L’ex-juge Delisle est décédé
Radio-canada Et Cbc
2024-08-12 10:15:28
Un ex-juge, qui a reconnu sa culpabilité à l'accusation d'homicide involontaire de sa femme, est décédé…
L’information d’abord publiée par Le Journal de Montréal a été confirmée par Radio-Canada.
Jacques Delisle avait siégé pendant 25 ans à la Cour supérieure et à la Cour d’appel du Québec. « Il était méticuleux, il exigeait un travail de qualité », a souligné Me Guy Bertrand, un avocat qui le connaissait personnellement. « Malheureusement, ce qui s'est passé à la fin de sa vie, c'est le souvenir que les gens vont avoir de lui ».
« J’ai souvent plaidé devant lui. C’est un homme intelligent, capable, et c’est regrettable pour lui, pour sa famille et également pour la communauté juridique de perdre cet homme », a pour sa part affirmé Me Julius Grey.
« Malheureusement, je pense que beaucoup de gens vont se rappeler son procès, sa condamnation et son plaidoyer. Je crois qu’il serait mieux de se rappeler le juriste (...), l’homme qui a fait une grande contribution au droit québécois », a-t-il ajouté.
Jacques Delisle était le protagoniste d'une cause judiciaire rarissime qui, au fil de coups de théâtre, a pris des airs romanesques.
En 2012, il a été reconnu coupable du meurtre prémédité de sa femme, Nicole Rainville, après un procès hautement médiatisé. Il a alors écopé d'une peine de prison à perpétuité, une première au Canada pour un ex-magistrat.
Il avait tenté de camoufler son meurtre en suicide, avait tranché le jury, puisque sa femme, paralysée du côté droit, n’aurait pas pu se tirer elle-même une balle dans la tête.
Pendant le procès, l’avocat de Jacques Delisle avait fait le pari audacieux de ne pas faire témoigner l’ex-juge.
En 2015, après avoir épuisé tous ses recours d’appel, il a accordé une entrevue d’une heure au journaliste Alain Gravel, directement de la prison, révélant une version des faits surprenante. Il admettait avoir aidé sa femme à se suicider, mais persistait à dire qu’il ne l’avait pas tuée.
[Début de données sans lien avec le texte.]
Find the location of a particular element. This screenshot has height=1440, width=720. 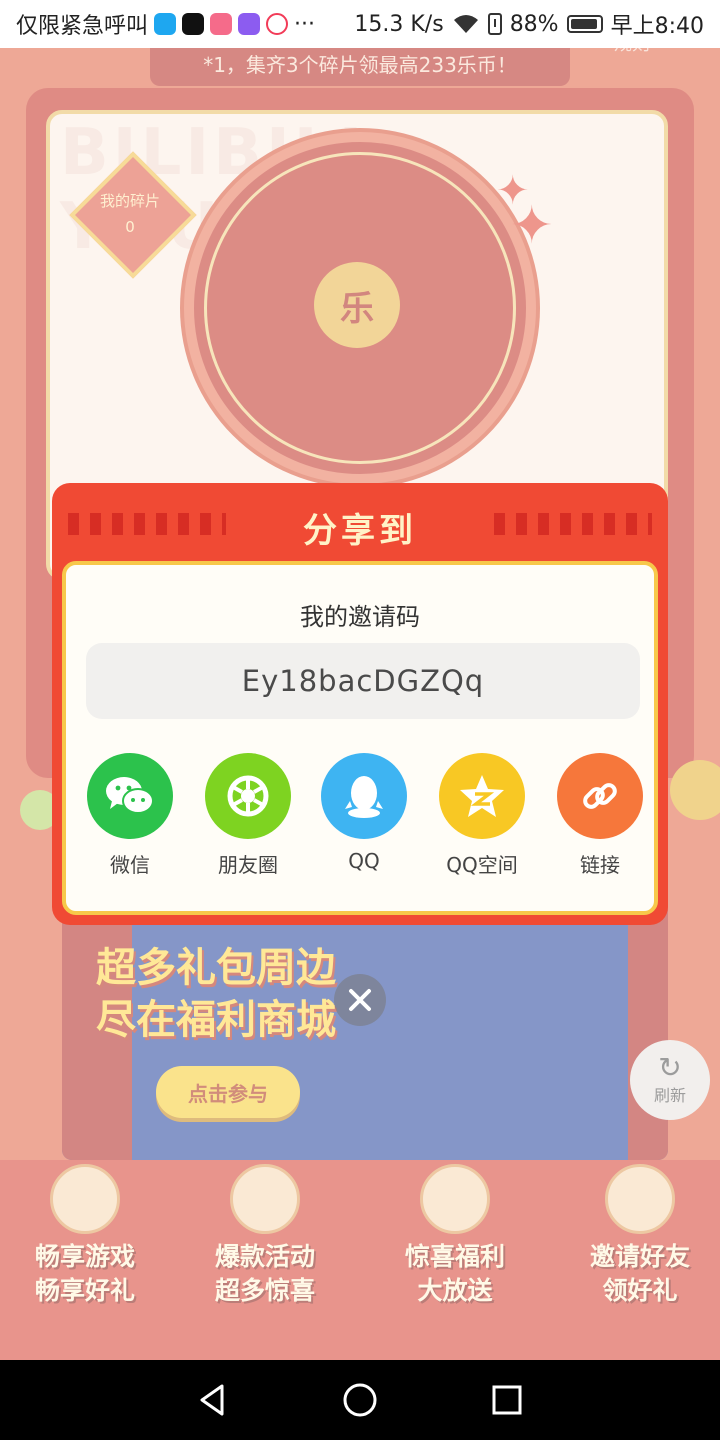

recents-icon is located at coordinates (507, 1400).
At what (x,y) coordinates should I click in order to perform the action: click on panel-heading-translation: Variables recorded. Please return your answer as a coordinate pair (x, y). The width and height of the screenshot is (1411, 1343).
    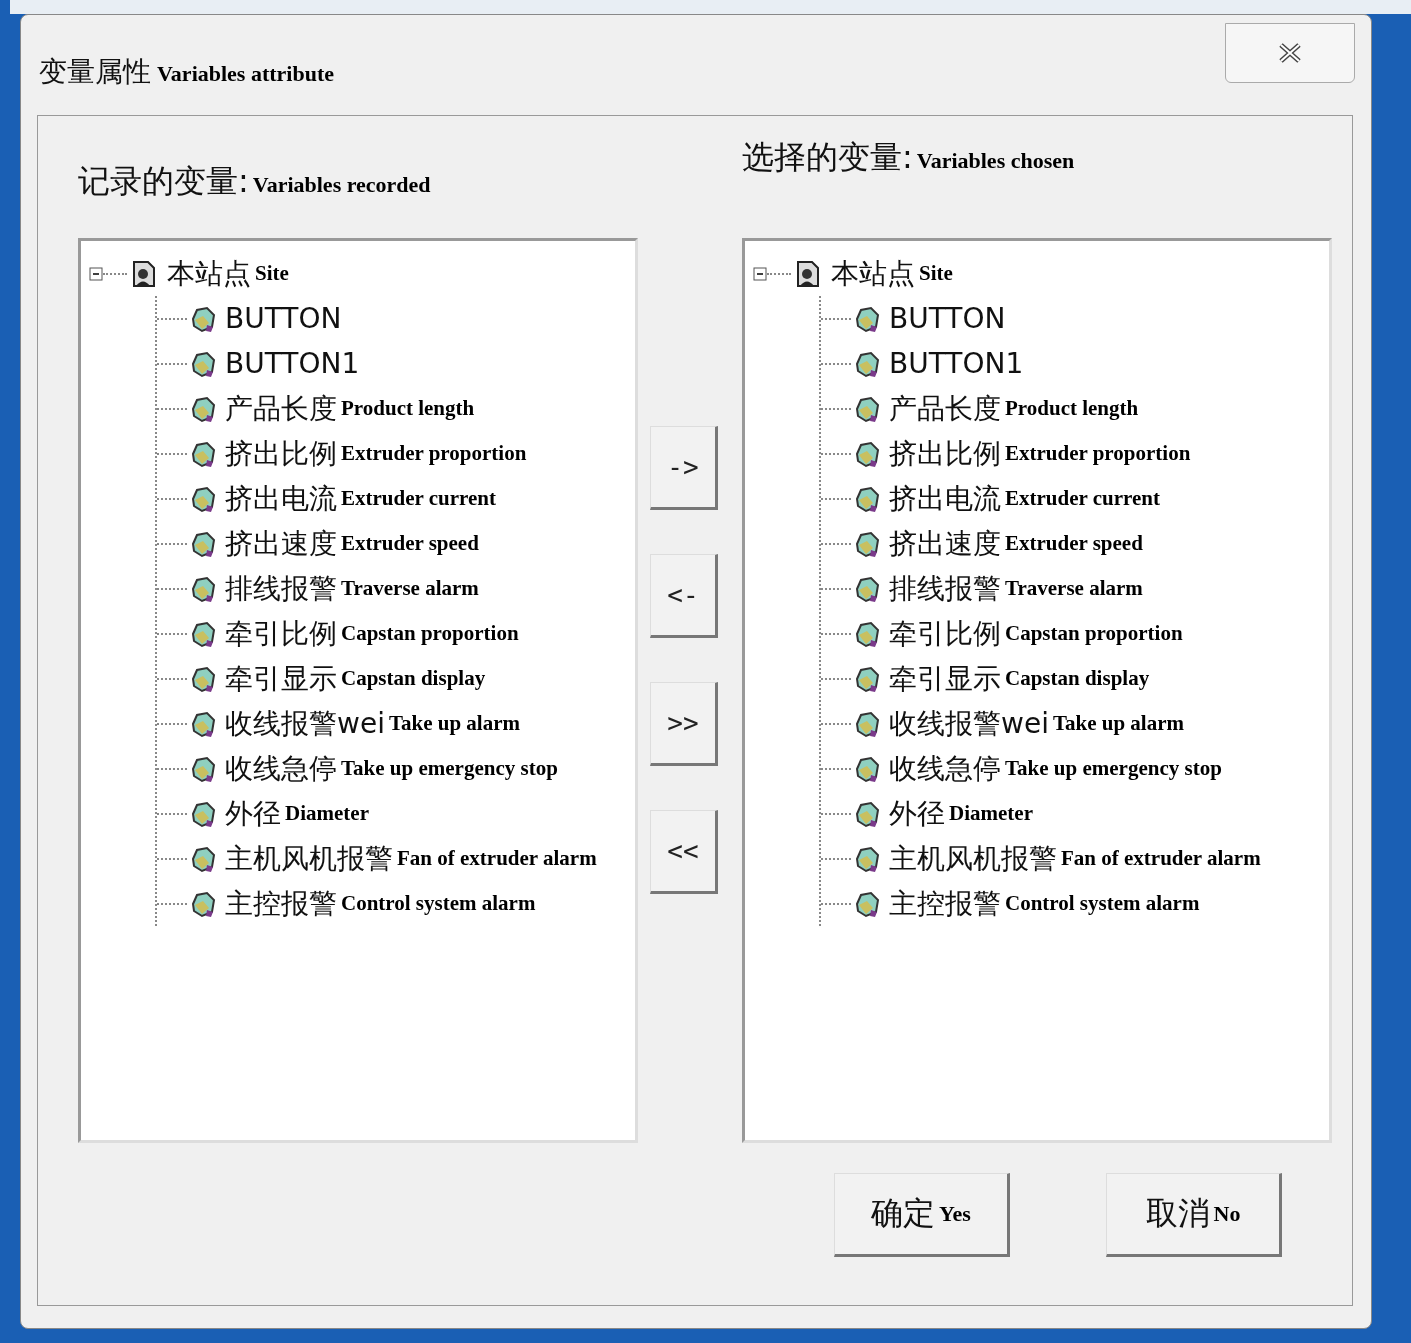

Au départ, il avait raconté aux policiers que sa femme s’était suicidée en son absence avec une arme prohibée.
Le jour de la diffusion de l’entrevue, il a fait une demande de révision, remettant en question le travail du pathologiste présenté par la Couronne lors du procès, et expliquant pourquoi il n’avait pas dit la vérité auparavant.
Ces éléments, selon lui, constituaient de nouvelles preuves qui auraient pu influencer le procès.
En 2017, le Groupe de révision des condamnations criminelles (GRCC) avait conclu dans un rapport que l’ex-juge n’avait pas été victime d’une erreur judiciaire comme il le prétendait.
Mais en 2021, le ministre fédéral de la Justice, David Lametti, avait utilisé son pouvoir discrétionnaire pour ordonner la tenue d’un nouveau procès – une manœuvre rarement utilisée –, « soulevant la possibilité d’une erreur juridique ». Cette décision avait été largement remise en question.
Au cours du second procès, un arrêt des procédures a été imposé, alors que la disponibilité de certaines preuves était remise en cause. Jacques Delisle avait alors été libéré, avant que le procès puisse finalement reprendre.
En mars dernier, Jacques Delisle avait finalement reconnu sa culpabilité à l'accusation d’homicide involontaire, dans l’ultime coup de théâtre de cette saga.